The U.S. Food and Drug Administration has approved the new drug Opsumit (macitentan) for treatment of adult pulmonary arterial hypertension (PAH), a chronic and debilitating disease that can lead to death or the need for a lung transplant.

PAH is high blood pressure that occurs in the arteries connecting the heart and lungs. It causes the right side of the heart to work harder than normal, which can lead to exercise limitations and shortness of breath. Opsumit belongs to a class of drugs known as endothelin receptor blockers, which can relax the pulmonary arteries, decreasing blood pressure in the lungs.

The safety and effectiveness of Opsumit was established during a long term clinical trial that included 742 participants who were randomly assigned to take either Opsumit or a placebo. The average treatment duration was about two years. In the study, Opsumit was effective in delaying progression of the disease.

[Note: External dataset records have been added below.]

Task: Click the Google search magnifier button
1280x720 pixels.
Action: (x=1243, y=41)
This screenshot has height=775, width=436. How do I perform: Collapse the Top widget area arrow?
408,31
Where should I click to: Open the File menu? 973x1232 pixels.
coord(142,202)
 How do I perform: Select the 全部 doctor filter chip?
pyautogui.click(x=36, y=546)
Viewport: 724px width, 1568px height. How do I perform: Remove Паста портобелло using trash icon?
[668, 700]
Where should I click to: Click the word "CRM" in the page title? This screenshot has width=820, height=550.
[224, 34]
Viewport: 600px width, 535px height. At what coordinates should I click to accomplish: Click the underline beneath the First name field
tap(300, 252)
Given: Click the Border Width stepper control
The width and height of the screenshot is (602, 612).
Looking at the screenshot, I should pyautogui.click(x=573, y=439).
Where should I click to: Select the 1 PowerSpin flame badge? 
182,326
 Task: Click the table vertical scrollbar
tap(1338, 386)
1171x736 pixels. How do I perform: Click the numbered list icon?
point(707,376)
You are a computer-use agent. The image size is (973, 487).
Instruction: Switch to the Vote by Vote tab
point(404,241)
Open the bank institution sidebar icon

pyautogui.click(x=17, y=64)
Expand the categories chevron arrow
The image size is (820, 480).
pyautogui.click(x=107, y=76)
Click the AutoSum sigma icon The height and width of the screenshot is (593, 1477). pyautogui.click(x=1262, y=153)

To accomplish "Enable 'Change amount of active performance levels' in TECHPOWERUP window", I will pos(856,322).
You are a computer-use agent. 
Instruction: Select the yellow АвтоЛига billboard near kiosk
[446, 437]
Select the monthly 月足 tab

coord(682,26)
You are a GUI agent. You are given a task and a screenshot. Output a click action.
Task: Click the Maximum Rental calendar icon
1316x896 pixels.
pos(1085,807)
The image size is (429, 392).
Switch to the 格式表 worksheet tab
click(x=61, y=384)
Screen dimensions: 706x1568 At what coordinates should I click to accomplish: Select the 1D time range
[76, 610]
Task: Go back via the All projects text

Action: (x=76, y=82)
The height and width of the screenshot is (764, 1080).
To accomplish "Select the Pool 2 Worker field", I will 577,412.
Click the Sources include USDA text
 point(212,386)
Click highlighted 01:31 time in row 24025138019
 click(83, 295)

Similar to other members in the same drug class, Opsumit carries a Boxed Warning alerting both patients and health care professionals that the drug should not be used in pregnant women because it could potentially harm a developing fetus. Female patients can only receive the drug through the Opsumit Risk Evaluation and Mitigation Strategy (REMS) Program. The REMS program requires prescribers to be certified by enrolling in the program and all female patients must be enrolled and comply with pregnancy testing and contraception requirements before beginning treatment. Pharmacies must also be certified to dispense Opsumit to patients who are authorized to receive it.

Observed side effects in those treated with Opsumit included anemia, common cold-like symptoms, sore throat, bronchitis, headache, flu and urinary tract infection.

Opsumit is marketed by San Francisco-based Actelion Pharmaceuticals US, Inc.